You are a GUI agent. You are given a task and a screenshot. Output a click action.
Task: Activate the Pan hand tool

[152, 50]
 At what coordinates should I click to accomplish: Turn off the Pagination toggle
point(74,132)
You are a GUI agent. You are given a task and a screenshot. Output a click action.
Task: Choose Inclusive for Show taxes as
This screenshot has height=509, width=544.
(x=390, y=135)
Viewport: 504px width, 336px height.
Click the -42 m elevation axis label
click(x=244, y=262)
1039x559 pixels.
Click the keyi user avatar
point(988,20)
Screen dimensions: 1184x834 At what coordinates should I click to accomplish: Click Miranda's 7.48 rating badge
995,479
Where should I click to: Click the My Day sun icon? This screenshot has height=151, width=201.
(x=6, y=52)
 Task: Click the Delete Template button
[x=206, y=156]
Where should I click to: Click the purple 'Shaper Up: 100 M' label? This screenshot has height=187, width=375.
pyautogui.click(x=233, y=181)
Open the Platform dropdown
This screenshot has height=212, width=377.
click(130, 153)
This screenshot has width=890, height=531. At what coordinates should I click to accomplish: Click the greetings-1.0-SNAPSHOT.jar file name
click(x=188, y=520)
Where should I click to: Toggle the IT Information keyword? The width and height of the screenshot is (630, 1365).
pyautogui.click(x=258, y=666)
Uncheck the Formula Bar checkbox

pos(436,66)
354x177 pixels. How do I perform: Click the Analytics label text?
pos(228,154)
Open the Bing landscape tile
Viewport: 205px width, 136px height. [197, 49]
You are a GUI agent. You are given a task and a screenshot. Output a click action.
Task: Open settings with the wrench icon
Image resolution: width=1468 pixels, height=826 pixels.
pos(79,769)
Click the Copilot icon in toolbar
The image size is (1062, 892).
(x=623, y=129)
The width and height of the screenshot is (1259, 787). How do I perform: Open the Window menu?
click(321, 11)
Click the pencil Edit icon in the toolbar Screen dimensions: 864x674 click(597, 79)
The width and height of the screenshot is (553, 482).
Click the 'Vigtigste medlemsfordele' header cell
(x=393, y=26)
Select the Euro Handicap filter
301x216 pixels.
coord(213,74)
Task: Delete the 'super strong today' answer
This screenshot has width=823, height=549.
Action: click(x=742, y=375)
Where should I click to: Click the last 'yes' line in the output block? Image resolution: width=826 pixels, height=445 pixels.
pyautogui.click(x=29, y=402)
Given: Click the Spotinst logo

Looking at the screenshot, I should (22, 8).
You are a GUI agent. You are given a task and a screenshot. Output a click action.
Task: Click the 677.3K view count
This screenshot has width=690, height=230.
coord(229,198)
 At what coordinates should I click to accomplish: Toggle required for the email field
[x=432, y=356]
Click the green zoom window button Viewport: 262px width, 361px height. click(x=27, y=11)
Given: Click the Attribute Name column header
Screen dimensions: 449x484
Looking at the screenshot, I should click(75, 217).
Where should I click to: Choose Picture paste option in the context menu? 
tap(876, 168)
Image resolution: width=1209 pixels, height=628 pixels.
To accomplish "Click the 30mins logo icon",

▸ Exercise details: Return every line above where "toolbar" appears.

▸ Answer below:
Click the Copilot icon in toolbar
Click the pencil Edit icon in the toolbar Screen dimensions: 864x674 click(597, 79)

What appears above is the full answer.